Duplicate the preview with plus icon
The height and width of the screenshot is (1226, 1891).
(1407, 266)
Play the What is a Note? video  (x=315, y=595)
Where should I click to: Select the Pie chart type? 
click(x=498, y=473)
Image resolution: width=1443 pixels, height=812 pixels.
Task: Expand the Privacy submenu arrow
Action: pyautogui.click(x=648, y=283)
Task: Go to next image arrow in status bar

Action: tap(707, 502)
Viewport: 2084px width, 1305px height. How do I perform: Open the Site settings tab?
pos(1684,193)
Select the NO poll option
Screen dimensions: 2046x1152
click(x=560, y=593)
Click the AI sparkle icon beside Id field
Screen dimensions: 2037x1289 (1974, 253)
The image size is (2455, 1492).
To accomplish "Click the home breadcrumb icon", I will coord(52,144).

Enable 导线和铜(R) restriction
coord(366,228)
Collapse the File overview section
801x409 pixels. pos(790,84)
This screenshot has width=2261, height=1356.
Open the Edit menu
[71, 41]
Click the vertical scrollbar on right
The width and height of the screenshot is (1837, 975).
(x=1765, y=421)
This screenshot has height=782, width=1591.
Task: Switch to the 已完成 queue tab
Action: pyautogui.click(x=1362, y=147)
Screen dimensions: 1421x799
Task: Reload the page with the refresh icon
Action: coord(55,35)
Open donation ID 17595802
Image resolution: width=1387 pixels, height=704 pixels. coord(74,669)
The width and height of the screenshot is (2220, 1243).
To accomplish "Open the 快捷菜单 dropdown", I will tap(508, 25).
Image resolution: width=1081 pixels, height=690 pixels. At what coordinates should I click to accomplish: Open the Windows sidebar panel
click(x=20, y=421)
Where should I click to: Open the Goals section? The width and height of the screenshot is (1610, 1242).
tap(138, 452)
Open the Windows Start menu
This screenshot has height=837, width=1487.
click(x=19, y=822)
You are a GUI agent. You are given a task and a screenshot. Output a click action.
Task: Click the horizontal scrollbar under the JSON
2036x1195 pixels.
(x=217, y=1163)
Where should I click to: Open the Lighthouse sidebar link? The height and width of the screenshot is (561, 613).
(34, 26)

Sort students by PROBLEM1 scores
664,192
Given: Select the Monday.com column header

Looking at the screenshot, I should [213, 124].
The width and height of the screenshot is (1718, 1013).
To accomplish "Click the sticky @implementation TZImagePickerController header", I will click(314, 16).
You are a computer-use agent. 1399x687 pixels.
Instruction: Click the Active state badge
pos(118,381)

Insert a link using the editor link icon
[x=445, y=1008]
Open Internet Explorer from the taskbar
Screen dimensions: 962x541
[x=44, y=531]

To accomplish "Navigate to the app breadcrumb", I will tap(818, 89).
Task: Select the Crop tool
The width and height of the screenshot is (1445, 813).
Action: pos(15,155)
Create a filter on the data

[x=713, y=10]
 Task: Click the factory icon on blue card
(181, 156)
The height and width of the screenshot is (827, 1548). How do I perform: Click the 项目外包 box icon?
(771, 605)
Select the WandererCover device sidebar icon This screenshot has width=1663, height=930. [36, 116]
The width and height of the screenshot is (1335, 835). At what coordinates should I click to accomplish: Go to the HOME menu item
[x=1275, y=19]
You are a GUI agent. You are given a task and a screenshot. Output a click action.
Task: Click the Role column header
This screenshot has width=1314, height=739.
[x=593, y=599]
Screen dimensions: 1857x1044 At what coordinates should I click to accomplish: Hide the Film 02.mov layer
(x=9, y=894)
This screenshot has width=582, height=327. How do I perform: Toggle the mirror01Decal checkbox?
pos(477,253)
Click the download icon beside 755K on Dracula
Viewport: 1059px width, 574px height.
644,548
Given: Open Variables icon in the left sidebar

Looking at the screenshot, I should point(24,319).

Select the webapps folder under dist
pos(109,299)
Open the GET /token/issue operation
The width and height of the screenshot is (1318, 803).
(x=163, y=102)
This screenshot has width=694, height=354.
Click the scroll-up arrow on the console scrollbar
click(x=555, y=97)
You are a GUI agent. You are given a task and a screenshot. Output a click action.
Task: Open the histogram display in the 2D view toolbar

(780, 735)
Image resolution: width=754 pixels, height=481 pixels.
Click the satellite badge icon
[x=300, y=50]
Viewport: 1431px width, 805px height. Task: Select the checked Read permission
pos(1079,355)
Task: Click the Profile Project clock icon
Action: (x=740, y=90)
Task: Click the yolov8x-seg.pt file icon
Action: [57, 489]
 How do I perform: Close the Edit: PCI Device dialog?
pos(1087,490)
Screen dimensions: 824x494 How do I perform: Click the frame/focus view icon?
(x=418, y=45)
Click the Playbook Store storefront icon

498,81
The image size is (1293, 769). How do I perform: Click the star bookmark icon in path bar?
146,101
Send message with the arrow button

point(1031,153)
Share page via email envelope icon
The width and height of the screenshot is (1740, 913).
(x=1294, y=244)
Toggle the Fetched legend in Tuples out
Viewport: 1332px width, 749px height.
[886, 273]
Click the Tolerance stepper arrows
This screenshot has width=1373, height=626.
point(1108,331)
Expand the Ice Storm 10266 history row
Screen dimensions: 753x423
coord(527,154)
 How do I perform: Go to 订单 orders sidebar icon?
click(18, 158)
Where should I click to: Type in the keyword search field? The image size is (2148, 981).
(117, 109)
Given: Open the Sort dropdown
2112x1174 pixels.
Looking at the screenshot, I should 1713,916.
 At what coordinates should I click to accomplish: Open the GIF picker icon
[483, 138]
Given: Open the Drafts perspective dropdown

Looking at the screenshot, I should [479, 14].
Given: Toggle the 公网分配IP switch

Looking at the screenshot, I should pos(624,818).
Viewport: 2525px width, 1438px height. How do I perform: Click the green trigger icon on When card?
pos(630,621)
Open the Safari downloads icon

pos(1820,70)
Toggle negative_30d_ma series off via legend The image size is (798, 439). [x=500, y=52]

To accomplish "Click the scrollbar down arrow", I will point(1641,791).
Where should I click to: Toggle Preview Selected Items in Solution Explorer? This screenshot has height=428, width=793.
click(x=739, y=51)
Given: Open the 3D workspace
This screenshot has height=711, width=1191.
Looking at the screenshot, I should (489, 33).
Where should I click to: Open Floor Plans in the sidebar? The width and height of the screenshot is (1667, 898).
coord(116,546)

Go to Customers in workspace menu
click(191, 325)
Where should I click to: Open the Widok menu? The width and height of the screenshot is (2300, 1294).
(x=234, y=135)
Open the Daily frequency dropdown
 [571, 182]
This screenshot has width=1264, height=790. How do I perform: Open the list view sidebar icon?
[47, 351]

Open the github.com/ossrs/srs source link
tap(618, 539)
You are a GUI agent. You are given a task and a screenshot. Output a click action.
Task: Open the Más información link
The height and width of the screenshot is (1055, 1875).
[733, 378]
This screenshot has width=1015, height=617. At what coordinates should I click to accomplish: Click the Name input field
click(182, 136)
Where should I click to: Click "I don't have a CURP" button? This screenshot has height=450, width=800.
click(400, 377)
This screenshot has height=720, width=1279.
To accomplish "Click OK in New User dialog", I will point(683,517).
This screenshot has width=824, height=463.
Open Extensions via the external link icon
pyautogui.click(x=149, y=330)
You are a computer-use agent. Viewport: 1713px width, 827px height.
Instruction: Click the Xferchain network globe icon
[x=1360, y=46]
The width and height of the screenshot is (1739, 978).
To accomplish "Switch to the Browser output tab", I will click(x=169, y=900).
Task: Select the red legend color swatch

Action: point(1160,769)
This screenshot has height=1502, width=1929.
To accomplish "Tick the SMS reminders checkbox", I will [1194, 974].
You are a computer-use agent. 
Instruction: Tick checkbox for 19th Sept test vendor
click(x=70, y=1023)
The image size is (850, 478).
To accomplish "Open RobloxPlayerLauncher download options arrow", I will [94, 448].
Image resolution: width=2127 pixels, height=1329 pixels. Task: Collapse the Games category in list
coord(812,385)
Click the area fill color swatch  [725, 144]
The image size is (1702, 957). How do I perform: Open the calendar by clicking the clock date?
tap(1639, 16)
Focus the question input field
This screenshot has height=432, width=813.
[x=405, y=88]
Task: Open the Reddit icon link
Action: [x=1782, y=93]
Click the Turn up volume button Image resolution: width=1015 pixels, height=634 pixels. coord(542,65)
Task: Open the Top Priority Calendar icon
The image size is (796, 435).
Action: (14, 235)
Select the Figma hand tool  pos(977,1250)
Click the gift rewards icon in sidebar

▶ _ACTIVITY_
All lines in the listing above that contain "breadcrumb" should be shown.

▶ _FINAL ANSWER_
To accomplish "Click the home breadcrumb icon", I will coord(52,144).
To accomplish "Navigate to the app breadcrumb", I will tap(818, 89).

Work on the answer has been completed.